Comparator is used to determine if the node accesses the memory that lies in the shared space. As you can see in the figure below it parallely calculates the dedicated memory location and the shared memory location, then picks the correct mapped address by using the result from the comparator. Then the memory controller accesses the relevant data from the memory and serves the data to the requested node.
Cache Coherency
Cache coherency is maintaining the consistency of data in all the caches. Since there is a shared memory which can be accessed by all the nodes, it is required to maintain cache coherency in the local caches of each node. If there is no cache coherency the incorrect values will be used in computations. The cache coherency has to be maintained only for the shared address space.
The mechanism used to maintain the cache coherency in our design is the directory based method. The snoop bus method cannot be used in this design because the number of nodes are high and it does not suit the mesh networks.
In the directory based cache coherence mechanism there is a directory and the directory will contain entries for each shared block in the shared memory space. Since the RV32IM pipeline CPU’s cache block size is 16 bytes, the directory will contain an entry for each 16 byte block in shared memory(1kB) resulting in 64 entries in the directory. This directory is placed at the memory controller. Each entry will keep a record of the node address that contains the valid cache block.
In order to maintain the sync between the two directories in two memory controllers, a snoop bus is connected in between the memory controllers to exchange the messages related to updates in the directory controller.
Following figure shows the NoC with the directory at the memory controller.

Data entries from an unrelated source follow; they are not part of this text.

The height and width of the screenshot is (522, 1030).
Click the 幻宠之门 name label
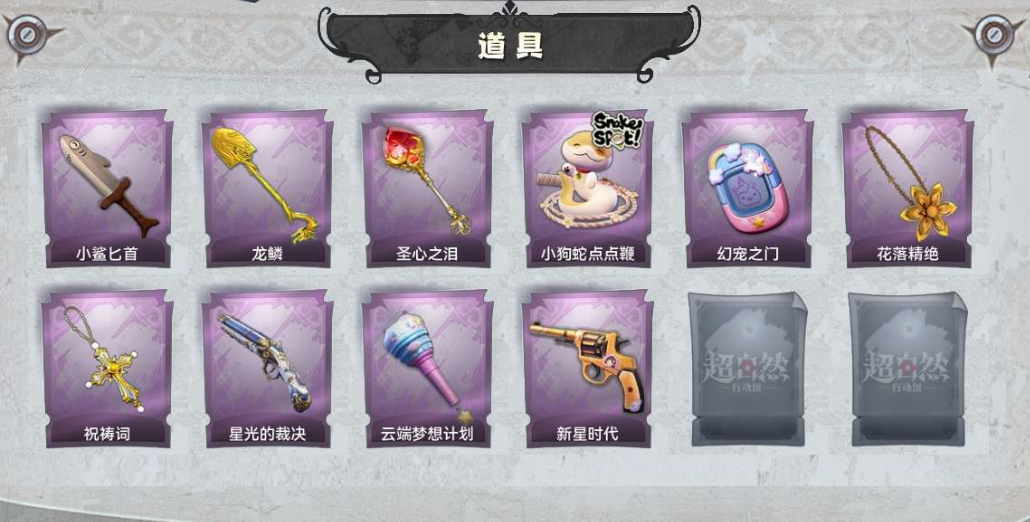pyautogui.click(x=748, y=253)
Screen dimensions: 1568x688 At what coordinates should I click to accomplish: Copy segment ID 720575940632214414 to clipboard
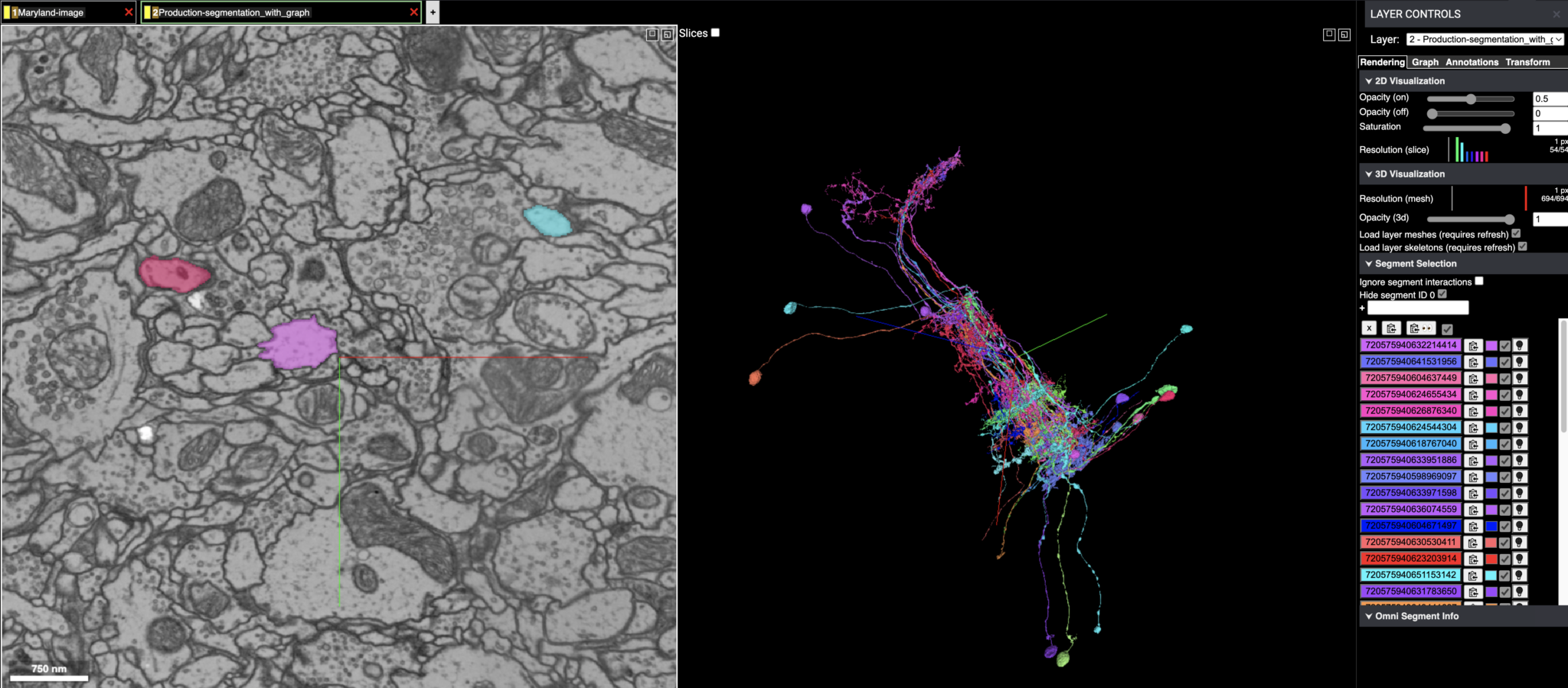pyautogui.click(x=1473, y=346)
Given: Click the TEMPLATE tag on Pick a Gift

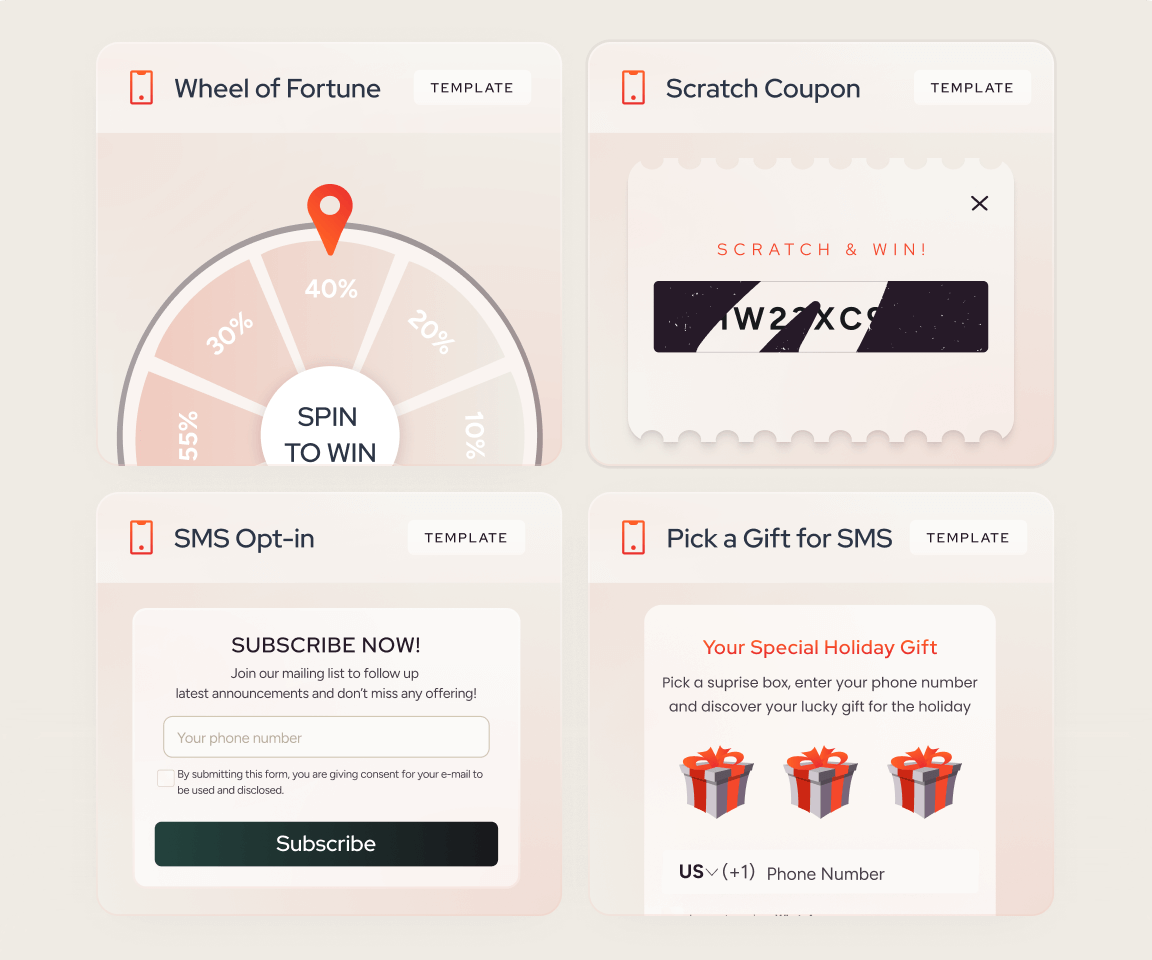Looking at the screenshot, I should coord(968,537).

Consider the following scenario,
-
X memory location Y block contains value 0
At the beginning of this scenario, X memory location contains 1. X is a byte in Y block. Since the local cache deals with blocks the directory entry corresponding to Y is marked in the figure.
-
Node 1 requests X.
Now, the CPU in node 1 tries to load the value in X memory address from the local cache but the local cache does not contain the valid block(Y). Therefore the cache needs to fetch block Y from the memory and send a request to the controller. The controller will look at the directory and the directory does not contain any node address that has Y, the directory will add the node 1 to the entry and fetch the block Y from the memory and send the block Y to the node 1’s cache.
-
Node 2 requests X.
Now, the CPU in node 2 tries to load the value in X and it is not available in the local cache so the cache needs to fetch the block Y and send a request to the memory. Memory controller will look at the directory if Y and find out the node 1’s cache contains Y. Memory controller adds the node address 2 to the directory and informs node 2 that node 1 has the value in its cache. Node 2’s cache will fetch it from node 1’s cache.
-
Node 1 updates the value in X.
Now, the node 1 updates the value X to 0 and before writing it sends a message to the memory controller. The memory controller will inform the node 2’s cache to invalidate block Y and remove node 2 from the entry in the directory.
-
Node 2 updates the value in X. Now node 2’s CPU needs the value in X and since the block is invalid the cache will fetch the block from memory. Memory controller will add node 2 to the entry and inform node 1 has the block. Node 2 will fetch the block from node 1.